Leap of Faith: o “Deus do cinema” e a criação de “O Exorcista”

“Leap of Faith: William Friedkin on The Exorcist” foi exibido na última edição do Motelx, encerrada a 14/09”.

(Fotos: Divulgação)

É curioso que uma conversa com o realizador de um dos maiores pesadelos sonoros e visuais do cinema dedique largo tempo a figuras bem mais sossegadas: Magritte (cujo “Império das Luzes”, aliás, inspira o icónico cartaz do filme), Vermeer, Caravaggio, Monet, do lado da pintura; Stravinsky, Schonberg, Weber, entre outros, do lado da música – para terminar com um longo elogio do espaço meditativo do “Jardim Zen”, de Quioto.

É o que acontece no documentário “Leap of Faith: William Friedkin on The Exorcist”, de Alexandre O. Phillipe, onde o realizador William Friedkin evoca o imaginário que esteve por trás da criação de alguns dos momentos mais poderosos engendrados dentro do género horror em toda a sua história. Ironicamente, a explicação de Friedkin para a realização de um filme cuja atmosfera de pestilência, horror e desespero continua a impressionar é de que foi guiado pelo “Deus do cinema” – uma forma simbólica de denominar uma série de decisões acertadas baseadas no instinto.

E já que que se está em domínios etéreos, o traço mais crítico que se preserva sobre “O Exorcista” é respondido logo no início. Passados quase 50 anos, ainda é de notar a forma conservadora como o argumento, baseado num livro escrito pelo devoto William Peter Blatty, repõe a ordem estabelecida da história de uma atriz ateia divorciada punida com a presença do diabo na carne da filha através da reverência à igreja católica (o beijo de Reagan no colarinho do padre no final, por exemplo). Friedkin declara-se logo no início um homem de fé, dizendo que não podia tratar cinicamente um material desta ordem. Mas que não se exagere a sua carolice: numa discussão de bastidores (não relatada no filme) cineasta e escritor divergem e o primeiro termina por eliminar passagens dizendo que o objetivo “não era glorificar a igreja católica”.

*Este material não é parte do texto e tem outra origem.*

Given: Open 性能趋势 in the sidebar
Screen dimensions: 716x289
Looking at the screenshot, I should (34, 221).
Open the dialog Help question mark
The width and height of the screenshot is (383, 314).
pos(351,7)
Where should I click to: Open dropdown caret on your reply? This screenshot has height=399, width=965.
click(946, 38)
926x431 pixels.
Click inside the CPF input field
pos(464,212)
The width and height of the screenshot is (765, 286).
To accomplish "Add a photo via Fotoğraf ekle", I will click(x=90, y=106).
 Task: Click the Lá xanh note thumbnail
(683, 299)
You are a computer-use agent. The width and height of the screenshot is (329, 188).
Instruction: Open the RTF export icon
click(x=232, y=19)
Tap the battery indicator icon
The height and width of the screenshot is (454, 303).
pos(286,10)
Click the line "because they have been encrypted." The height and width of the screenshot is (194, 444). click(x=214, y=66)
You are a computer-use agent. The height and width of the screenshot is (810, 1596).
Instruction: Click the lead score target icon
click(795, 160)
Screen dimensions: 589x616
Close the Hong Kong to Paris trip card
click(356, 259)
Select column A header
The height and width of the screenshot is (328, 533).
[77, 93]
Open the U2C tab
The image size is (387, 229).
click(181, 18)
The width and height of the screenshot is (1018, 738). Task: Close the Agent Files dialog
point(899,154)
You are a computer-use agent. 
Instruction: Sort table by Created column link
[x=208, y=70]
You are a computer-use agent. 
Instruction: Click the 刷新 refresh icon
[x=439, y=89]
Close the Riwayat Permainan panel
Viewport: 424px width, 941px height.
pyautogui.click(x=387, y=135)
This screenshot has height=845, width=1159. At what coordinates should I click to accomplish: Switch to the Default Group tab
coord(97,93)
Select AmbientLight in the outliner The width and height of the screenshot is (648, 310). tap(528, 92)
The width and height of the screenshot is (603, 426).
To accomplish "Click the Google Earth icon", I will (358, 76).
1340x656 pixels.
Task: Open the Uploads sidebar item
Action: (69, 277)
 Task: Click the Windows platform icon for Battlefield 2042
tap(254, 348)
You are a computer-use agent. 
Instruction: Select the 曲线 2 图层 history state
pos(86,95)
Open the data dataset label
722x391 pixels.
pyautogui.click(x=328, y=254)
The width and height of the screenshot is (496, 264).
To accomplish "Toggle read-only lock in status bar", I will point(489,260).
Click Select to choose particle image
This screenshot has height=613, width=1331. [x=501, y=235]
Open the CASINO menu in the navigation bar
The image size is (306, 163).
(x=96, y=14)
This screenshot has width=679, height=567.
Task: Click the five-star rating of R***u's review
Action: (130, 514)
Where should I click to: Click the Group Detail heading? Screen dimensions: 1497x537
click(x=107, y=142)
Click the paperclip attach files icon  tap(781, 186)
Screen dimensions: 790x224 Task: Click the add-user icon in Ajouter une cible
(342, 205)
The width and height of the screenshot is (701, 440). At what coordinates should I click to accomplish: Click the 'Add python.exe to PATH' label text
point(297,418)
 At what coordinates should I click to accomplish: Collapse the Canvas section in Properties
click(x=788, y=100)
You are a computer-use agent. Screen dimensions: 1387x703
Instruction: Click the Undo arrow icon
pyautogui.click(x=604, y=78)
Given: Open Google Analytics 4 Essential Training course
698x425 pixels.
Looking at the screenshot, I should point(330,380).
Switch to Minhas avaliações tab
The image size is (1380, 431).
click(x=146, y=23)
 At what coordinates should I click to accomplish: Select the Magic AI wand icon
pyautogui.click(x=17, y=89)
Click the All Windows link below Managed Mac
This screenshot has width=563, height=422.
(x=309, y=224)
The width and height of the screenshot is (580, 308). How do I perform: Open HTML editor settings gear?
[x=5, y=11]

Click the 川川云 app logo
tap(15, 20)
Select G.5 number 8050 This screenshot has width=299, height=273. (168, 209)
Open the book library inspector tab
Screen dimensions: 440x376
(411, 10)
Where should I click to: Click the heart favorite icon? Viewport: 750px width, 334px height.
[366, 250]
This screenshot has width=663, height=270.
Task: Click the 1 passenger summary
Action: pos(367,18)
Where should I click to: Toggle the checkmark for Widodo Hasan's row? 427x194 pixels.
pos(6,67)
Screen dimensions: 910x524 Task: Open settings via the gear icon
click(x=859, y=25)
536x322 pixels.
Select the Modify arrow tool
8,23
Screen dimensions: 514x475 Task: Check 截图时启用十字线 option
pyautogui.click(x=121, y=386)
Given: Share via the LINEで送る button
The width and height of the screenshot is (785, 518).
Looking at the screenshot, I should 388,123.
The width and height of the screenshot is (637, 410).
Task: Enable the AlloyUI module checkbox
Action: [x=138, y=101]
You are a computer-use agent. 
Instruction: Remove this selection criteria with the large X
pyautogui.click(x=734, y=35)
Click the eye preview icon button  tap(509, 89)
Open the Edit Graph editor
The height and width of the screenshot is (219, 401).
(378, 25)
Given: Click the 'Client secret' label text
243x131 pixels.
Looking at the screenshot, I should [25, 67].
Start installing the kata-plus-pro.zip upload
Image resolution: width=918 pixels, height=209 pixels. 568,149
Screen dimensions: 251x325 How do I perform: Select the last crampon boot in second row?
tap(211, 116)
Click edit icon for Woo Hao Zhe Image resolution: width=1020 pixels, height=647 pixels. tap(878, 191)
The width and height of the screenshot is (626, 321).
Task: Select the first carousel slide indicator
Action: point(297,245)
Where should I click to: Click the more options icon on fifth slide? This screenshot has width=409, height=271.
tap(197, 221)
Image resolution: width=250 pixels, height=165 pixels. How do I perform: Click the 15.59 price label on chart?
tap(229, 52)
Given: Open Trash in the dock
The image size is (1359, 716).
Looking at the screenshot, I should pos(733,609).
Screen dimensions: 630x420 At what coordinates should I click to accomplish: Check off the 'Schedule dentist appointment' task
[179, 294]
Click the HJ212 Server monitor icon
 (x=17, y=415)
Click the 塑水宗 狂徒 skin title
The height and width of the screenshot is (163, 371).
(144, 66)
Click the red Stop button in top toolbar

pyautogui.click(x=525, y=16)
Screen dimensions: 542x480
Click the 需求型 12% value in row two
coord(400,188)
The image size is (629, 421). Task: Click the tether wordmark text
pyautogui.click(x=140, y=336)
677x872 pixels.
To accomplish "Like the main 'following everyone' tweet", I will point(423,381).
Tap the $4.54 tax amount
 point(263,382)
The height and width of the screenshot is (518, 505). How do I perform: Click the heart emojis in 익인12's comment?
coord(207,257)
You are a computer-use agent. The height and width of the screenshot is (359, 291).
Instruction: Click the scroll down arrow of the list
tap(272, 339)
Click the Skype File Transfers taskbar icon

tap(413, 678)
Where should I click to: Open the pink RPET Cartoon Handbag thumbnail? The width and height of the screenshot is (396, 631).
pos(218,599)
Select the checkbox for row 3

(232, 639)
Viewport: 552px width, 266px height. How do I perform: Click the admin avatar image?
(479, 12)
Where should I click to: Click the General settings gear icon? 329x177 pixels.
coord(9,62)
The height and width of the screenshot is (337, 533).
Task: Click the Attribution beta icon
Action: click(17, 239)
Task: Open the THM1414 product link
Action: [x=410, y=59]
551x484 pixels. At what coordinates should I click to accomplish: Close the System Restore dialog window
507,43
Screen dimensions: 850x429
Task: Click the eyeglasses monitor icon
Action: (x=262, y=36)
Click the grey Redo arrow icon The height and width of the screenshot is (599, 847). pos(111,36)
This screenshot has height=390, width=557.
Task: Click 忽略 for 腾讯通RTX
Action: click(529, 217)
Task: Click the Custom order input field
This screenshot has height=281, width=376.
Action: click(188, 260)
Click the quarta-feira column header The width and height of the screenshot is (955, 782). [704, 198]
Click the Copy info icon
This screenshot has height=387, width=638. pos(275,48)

Pelo meio permeiam, obviamente, momentos para o anedotário, como quando Max Von Sydow não conseguia fazer de forma intensa a sequência do exorcismo e Friedkin pergunta-lhe: “é preciso chamar Ingmar Bergman?” Num outro, o realizador lembra os incríveis métodos dos cineastas em tempos idos (George Stevens a dar tiros de espingarda para aterrorizar verdadeiramente o elenco de “O Diário de Anne Frank”) e confessa que para extrair uma reação emocional de William O’Malley, um padre que não era efetivamente um ator, dá-lhe uma verdadeira bofetada; num outro momento, onde Jason Miller ouve subitamente o telefone e leva um enorme susto, foi o “método de Stevens” o responsável! “Esses métodos não seriam aceites hoje em dia!”, diz Friedkin sorridente.

Outra história dá conta da sua desilusão com Bernard Herrmann, a estas alturas exilado em Londres depois de ter tido a sua banda sonora para “Cortina Rasgada” recusada por Alfred Hitchcock. Para início de conversa, o velho mestre não teve grandes problemas em espetar-lhe com um “bom, talvez eu possa salvar esse monte de m*!”, referindo-se ao filme. A partir daí, certamente, o diálogo entre os dois seria sofrível e o realizador de “O Exorcista” ficaria dececionado com a ideia de Herrmann em incluir um órgão de igreja na música do filme. “Que coisa mais clichê!”.

A música, como a extraordinária edição sonora (Friedkin não exagera ao chamar os processos de criação de “laboratório de experimentação”) tem um papel fundamental naquele que é um filme cuidadosamente construído em “crescendo”. Assim, outra “vítima” das escolhas do realizador foi Lalo Schifrin, cuja banda sonora feita para o filme parecia demasiado barulhenta e levou Friedkin a optar por utilizar acordes do polaco Krzysztof Penderecki. Essa mistura de delicados cuidados de construção estão perfeitamente representados num dos mais belos (e muitas vezes desapercebido) momentos do filme – o passeio de Chris MacNeil (Ellen Burstyn) da saída do trabalho até a sua casa, onde crianças fantasiadas no Halloween e freiras com vestidos esvoaçantes acentuam a calmaria antes da tempestade sublinhadas pelo piano poético de Mike Oldfield e o seu “Tubular Bells”.